• _Problem description_
Retrieve every line from the records in which the word "showing" occurs.

• _Supplied entries_
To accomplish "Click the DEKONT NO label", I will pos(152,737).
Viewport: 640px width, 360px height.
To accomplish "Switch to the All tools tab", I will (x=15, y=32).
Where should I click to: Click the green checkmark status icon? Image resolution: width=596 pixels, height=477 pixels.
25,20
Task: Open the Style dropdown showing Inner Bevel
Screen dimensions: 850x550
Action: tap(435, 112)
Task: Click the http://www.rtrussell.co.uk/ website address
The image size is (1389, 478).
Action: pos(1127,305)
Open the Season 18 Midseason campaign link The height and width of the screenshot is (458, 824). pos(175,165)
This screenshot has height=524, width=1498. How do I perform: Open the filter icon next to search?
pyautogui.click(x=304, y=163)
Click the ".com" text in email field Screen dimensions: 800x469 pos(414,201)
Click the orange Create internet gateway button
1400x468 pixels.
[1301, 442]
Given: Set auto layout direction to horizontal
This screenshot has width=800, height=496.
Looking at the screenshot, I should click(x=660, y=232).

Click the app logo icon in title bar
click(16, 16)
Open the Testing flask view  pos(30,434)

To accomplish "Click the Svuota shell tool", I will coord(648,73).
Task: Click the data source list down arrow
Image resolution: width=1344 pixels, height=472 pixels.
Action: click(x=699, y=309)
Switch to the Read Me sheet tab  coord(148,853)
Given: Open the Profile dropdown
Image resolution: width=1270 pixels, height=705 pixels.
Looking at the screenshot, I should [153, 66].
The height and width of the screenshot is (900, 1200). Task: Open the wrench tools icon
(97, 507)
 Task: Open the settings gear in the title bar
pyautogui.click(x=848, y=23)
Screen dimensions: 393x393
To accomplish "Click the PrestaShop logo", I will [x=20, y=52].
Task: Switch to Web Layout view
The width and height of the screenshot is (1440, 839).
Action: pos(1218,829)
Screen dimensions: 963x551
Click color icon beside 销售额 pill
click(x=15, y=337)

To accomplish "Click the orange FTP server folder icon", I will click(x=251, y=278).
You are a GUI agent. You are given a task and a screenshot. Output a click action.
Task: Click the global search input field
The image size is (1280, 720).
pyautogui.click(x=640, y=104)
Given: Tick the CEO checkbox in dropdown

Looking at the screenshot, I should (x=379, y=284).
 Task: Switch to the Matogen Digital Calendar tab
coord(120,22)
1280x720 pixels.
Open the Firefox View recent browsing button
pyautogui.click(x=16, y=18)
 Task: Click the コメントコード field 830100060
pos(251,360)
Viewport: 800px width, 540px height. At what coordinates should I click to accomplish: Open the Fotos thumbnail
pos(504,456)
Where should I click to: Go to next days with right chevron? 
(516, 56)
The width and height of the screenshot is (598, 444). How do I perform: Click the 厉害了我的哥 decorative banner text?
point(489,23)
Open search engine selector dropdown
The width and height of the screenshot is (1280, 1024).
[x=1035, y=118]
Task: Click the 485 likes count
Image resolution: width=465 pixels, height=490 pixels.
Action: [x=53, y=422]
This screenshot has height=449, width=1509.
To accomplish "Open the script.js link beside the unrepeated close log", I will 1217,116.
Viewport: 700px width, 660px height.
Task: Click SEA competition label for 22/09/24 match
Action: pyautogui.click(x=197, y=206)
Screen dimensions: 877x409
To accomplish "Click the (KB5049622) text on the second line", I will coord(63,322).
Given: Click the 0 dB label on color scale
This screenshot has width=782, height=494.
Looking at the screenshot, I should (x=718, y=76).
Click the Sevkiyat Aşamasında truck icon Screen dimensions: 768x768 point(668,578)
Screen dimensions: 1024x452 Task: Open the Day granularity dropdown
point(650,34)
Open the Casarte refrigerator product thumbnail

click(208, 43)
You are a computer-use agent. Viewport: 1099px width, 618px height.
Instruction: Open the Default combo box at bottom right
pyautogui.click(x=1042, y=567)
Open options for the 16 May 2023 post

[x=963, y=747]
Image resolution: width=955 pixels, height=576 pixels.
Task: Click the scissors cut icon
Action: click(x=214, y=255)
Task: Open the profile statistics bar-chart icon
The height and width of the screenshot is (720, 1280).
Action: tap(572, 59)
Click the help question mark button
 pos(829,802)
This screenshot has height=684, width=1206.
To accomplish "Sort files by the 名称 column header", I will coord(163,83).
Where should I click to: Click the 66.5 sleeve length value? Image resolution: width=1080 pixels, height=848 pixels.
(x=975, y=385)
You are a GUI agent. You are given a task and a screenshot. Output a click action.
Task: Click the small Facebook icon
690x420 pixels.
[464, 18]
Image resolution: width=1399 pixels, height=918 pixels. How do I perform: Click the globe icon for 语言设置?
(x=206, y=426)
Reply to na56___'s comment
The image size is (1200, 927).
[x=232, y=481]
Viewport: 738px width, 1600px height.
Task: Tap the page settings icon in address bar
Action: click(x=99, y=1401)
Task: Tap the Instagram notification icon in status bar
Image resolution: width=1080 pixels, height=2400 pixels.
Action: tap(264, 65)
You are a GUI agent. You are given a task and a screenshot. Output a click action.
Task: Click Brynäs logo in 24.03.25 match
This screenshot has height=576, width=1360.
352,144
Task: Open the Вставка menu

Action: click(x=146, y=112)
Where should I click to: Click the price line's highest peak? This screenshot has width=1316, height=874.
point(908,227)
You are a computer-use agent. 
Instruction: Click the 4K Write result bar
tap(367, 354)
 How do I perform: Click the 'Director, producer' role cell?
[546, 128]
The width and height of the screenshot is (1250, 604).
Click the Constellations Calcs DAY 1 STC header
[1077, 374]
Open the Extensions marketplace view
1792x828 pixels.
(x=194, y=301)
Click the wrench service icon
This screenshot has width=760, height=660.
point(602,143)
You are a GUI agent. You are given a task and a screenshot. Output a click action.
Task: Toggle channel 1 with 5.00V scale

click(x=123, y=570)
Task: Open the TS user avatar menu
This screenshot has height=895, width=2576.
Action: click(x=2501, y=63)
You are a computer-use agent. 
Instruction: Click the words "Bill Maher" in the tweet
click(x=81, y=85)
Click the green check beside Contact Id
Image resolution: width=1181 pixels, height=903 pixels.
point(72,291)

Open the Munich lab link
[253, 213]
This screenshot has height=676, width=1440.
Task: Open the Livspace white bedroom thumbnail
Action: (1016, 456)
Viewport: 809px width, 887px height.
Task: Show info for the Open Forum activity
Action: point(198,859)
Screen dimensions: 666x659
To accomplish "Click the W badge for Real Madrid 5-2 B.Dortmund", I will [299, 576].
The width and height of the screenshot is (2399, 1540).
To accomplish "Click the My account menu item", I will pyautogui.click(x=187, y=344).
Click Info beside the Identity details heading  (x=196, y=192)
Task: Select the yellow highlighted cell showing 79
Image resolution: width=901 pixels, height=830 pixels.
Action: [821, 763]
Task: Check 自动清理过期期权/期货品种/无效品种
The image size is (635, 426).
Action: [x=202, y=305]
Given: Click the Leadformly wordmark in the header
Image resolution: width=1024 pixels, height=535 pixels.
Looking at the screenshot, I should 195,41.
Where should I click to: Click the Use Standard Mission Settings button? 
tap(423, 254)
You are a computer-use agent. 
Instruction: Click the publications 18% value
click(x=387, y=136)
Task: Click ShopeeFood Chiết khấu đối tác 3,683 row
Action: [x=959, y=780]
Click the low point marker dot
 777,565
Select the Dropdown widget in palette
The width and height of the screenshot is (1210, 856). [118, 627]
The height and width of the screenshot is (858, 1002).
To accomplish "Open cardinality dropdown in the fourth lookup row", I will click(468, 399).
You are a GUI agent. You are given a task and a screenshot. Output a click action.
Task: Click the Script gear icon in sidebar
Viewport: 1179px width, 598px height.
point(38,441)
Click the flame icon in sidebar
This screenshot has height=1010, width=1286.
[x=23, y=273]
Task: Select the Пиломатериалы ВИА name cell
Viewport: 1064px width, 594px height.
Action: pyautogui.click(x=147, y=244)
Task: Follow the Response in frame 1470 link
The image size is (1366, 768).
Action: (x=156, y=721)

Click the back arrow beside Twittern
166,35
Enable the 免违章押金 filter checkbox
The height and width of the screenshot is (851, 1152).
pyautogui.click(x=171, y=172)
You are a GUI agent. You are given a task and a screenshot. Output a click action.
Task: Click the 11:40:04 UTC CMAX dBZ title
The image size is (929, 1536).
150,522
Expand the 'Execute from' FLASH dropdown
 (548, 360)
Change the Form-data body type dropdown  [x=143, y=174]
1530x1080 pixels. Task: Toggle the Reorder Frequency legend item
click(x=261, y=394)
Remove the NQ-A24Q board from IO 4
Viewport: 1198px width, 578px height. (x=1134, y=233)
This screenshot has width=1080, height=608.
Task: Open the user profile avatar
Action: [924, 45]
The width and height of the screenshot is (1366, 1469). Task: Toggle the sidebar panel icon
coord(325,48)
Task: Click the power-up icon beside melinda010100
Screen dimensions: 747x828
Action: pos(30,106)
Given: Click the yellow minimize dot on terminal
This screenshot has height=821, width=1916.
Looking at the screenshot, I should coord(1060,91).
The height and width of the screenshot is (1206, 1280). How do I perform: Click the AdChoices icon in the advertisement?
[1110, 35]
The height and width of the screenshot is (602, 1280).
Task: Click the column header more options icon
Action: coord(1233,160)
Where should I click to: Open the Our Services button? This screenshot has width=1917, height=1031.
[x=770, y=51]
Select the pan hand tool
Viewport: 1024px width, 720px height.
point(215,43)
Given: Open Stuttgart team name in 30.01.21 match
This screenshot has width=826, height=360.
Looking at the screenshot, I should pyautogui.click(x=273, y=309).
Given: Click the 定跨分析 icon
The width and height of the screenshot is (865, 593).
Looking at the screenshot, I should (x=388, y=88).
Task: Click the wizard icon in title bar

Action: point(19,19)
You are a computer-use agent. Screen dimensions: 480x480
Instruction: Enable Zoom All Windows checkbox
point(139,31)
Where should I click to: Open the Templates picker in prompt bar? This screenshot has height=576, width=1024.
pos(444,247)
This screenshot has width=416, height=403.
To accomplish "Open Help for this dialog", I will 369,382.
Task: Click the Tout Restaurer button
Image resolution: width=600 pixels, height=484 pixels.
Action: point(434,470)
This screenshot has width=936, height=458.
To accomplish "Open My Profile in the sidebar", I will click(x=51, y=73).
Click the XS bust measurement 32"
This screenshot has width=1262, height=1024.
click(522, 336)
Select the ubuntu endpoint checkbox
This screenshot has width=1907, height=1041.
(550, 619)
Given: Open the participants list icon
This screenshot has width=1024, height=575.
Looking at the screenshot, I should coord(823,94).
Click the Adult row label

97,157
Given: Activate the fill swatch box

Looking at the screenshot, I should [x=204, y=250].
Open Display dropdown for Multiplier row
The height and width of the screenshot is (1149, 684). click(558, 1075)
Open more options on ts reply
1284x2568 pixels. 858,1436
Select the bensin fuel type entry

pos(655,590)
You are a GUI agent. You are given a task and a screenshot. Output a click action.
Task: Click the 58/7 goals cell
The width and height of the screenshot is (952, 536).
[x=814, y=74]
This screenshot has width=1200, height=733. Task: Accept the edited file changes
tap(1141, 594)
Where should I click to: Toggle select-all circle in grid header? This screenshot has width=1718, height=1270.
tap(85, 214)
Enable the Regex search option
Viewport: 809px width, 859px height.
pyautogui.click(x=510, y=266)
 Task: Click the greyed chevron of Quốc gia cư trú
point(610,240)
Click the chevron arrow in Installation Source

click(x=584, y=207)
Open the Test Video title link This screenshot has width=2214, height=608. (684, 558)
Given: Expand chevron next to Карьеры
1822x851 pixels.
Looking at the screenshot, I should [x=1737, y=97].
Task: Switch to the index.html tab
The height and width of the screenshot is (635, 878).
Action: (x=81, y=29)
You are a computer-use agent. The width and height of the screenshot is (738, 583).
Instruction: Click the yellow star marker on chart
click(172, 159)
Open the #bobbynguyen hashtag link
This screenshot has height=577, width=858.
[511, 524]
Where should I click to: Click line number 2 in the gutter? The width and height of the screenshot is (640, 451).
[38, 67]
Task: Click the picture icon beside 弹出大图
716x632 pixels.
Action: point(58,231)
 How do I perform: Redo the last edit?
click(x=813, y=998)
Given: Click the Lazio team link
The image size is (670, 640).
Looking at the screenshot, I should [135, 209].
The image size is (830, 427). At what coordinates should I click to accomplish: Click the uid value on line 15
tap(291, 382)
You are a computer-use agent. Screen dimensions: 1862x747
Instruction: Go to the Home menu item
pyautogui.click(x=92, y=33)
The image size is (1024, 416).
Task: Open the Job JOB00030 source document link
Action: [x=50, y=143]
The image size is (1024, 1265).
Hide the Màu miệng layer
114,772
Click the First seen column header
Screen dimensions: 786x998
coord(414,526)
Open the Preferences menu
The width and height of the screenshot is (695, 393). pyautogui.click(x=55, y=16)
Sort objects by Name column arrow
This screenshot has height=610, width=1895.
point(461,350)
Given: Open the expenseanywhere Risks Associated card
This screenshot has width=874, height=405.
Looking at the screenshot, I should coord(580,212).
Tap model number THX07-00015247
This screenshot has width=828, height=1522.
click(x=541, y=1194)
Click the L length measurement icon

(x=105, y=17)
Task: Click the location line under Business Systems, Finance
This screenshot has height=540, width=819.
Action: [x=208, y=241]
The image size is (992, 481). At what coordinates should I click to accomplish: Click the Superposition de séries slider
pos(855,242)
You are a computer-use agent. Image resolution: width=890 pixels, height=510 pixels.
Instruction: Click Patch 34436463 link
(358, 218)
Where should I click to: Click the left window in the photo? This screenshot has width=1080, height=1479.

• _Task answer_
Task: Open the Style dropdown showing Inner Bevel
Task: Select the yellow highlighted cell showing 79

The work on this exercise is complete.